The projected growth rate is 0.4 percentage points below the government projection of 8.2 percent for the fiscal year 2019-20
Bangladesh's real economic growth may slow to 7.8 percent in the fiscal year 2019-20 – following deceleration in the growth of gross fixed capital formation and narrower net exports contributions.
A steeper slowdown of growth in exports versus imports would likely result in a smaller net exports contribution to headline growth, said the report.
This projected growth rate is 0.4 percentage points below the government projection of 8.2 percent for the fiscal year 2019-20.
The World Bank, however, forecasted 7.2 percent growth for Bangladesh in the fiscal year 2019-20.
The global credit rating agency Fitch Solutions forecast this in its report published on Friday.
The current forecast is 0.3 percentage points higher than its November equivalent.
Exports likely to recover slightly, imports to remain soft
According to the report, Bangladesh's export growth weakened to 11.1 percent year-on-year in October 2019, from 12.9 percent year-on-year in March 2019; led by an 11.8 percent year-on-year contraction in garment exports, which accounts for over 90 percent of exports.
The weakening of exports growth has been attributed to the incomplete utilisation of production facilities on local holidays in the final months of the year.
However, the extent of export growth rebound is likely to be capped by a weak growth outlook in Europe and the US – which we forecast to come in at 1.7 percent and 1.8 percent in 2020, respectively, versus our estimate of 1.6 percent and 2.2 percent in 2019, added the rating agency in its prediction.
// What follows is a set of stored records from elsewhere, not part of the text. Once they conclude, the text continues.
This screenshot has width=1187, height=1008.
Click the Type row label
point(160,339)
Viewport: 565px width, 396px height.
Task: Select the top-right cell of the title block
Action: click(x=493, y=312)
Credit growth continues to slow
Fall in credit growth also suggests a poor outlook for investment growth, generally, over the coming months.
The trend of weak loan growth is likely to persist over the coming months despite new rules mandating banks lower the lending interest rate.
This could be attributed to the dismal state of asset quality in banking – which may have prompted banks to become slightly more cautious with their loan disbursements in an attempt to manage the pace of the increase in arrears, reads the report.
Fitch expects robust remittances growth to support stronger private consumption growth over the coming months.
Additionally, the weakening of the Bangladeshi taka against the US dollar is likely to increase the value of remittances in taka terms – amid somewhat stable inflation at around 5.5 to 6.0 percent, which would support private consumption.
Inflation is forecasted to average 5.7 percent in FY20 and 5.8 percent in FY21.
Government consumption growth is also likely to pick up, given the government's efforts to further support its external sector and growth in general.
In partnership with the World Bank, the Bangladesh government launched a $10 million fund for 650 firms in four sectors – to be distributed over three years – on January 5, to support exports.
Specifically, the fund aims to directly assist firms in: leather and leather goods, footwear, plastics, and light-engineering.
Additionally, the government's pursuit of mega infrastructure projects should support growth in general.
However, headline growth is likely to receive support from stronger private and government consumption growth, it added in their forecast.
We are sceptical about the actual timeline to complete these projects, but continued progress on these projects should nonetheless support headline growth, it said.